**SOURCE PASSAGE**
--- --- ---
Press release issued: 17 July 2008
New findings from Bristol scientists could lead to future treatments to prevent lower limb amputations in diabetes - which currently affect 100 people a week in the UK (source Diabetes UK).
The research from the University of Bristol is published online in Circulation Research and was funded by the British Heart Foundation (BHF) and the European Vascular Genomic Network of Excellence (EVGN).
Diabetes can have serious complications like gangrene and skin ulcers due to a restriction of blood supply to and healing capacity of the affected areas and this causes the dysfunction of cells lining the blood vessels. Legs and feet are often severely affected, and, after blood supply is obstructed or injury, the tissue seems to be unable to heal itself by growing new blood vessels making the situation much worse. If gangrenous wounds fail to heal amputation may be the only option.
Dr Costanza Emanueli, BHF Reader at Bristol University and colleagues at the Bristol Heart Institute have previously found that a group of growth factors - known as neurotrophins - play a role in the vascular system. Growth factors act on two completely different types of cellular receptors. One type, trk, mediates positive actions, such as survival and growing new blood vessels and the other, p75NTR, has not been comprehensively characterised.
--- --- ---
**MATERIAL SHOWN**
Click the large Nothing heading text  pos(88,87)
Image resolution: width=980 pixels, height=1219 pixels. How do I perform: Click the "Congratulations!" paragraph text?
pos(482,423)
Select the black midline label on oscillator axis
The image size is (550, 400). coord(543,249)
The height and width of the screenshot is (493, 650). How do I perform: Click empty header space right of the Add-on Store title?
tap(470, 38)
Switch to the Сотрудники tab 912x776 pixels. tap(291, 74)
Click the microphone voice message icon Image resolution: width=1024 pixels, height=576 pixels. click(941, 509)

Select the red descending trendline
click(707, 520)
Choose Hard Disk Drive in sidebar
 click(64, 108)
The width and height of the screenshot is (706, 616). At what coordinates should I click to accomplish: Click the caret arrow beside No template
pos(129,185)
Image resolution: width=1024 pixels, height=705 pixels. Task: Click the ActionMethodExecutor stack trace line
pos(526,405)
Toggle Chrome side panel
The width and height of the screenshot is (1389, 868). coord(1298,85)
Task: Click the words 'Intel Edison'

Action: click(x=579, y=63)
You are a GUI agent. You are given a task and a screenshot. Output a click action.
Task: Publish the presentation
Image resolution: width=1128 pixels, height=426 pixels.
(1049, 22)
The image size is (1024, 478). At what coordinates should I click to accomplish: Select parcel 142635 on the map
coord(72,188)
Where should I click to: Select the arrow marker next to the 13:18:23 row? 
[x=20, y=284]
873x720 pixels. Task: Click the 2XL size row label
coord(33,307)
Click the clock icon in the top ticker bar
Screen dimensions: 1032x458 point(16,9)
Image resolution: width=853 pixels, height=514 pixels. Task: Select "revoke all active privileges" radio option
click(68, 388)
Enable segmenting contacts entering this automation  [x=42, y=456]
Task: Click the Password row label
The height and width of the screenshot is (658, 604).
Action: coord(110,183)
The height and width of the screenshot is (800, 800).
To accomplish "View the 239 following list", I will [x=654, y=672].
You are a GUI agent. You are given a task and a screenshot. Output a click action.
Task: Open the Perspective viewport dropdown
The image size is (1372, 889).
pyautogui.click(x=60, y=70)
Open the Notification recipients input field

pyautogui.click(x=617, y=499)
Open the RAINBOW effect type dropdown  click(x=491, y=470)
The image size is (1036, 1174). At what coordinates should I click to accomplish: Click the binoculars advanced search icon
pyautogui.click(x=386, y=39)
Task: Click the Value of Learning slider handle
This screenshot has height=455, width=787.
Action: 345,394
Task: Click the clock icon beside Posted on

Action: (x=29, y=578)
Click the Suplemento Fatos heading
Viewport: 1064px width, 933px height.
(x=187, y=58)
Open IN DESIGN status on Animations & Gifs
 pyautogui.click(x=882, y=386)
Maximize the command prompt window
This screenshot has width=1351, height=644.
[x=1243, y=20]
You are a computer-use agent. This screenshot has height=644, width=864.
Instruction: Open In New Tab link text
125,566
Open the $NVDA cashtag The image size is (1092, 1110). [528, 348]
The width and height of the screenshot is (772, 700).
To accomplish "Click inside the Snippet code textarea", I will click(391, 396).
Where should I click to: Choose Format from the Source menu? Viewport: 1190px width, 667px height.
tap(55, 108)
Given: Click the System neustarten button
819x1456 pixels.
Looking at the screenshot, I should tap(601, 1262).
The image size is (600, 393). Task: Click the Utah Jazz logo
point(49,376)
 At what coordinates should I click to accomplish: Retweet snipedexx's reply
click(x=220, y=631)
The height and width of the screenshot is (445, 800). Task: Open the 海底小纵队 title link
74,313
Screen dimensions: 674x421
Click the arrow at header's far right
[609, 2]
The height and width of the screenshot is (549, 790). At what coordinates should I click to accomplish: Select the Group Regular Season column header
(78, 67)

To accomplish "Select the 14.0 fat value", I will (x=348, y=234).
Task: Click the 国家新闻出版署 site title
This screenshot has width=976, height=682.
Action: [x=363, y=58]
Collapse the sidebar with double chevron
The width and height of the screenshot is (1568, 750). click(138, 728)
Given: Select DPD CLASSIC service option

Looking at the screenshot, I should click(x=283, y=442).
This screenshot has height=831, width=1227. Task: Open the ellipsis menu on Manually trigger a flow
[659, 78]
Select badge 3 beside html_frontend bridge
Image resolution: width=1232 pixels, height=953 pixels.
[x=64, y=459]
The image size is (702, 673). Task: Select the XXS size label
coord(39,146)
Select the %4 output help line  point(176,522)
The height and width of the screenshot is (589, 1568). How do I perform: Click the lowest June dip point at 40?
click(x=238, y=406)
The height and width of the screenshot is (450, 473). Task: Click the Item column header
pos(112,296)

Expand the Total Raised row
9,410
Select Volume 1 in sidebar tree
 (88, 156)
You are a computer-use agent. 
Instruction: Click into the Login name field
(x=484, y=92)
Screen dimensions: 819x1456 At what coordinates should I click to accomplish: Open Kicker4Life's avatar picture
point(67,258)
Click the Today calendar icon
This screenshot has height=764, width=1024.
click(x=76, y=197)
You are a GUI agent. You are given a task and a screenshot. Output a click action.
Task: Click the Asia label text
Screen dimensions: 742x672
--- --- ---
**PROBLEM DESCRIPTION**
Return the press release about the Bristol diabetes research in full, word for word.

**COMPLETED EXERCISE**
Press release issued: 17 July 2008
New findings from Bristol scientists could lead to future treatments to prevent lower limb amputations in diabetes - which currently affect 100 people a week in the UK (source Diabetes UK).
The research from the University of Bristol is published online in Circulation Research and was funded by the British Heart Foundation (BHF) and the European Vascular Genomic Network of Excellence (EVGN).
Diabetes can have serious complications like gangrene and skin ulcers due to a restriction of blood supply to and healing capacity of the affected areas and this causes the dysfunction of cells lining the blood vessels. Legs and feet are often severely affected, and, after blood supply is obstructed or injury, the tissue seems to be unable to heal itself by growing new blood vessels making the situation much worse. If gangrenous wounds fail to heal amputation may be the only option.
Dr Costanza Emanueli, BHF Reader at Bristol University and colleagues at the Bristol Heart Institute have previously found that a group of growth factors - known as neurotrophins - play a role in the vascular system. Growth factors act on two completely different types of cellular receptors. One type, trk, mediates positive actions, such as survival and growing new blood vessels and the other, p75NTR, has not been comprehensively characterised.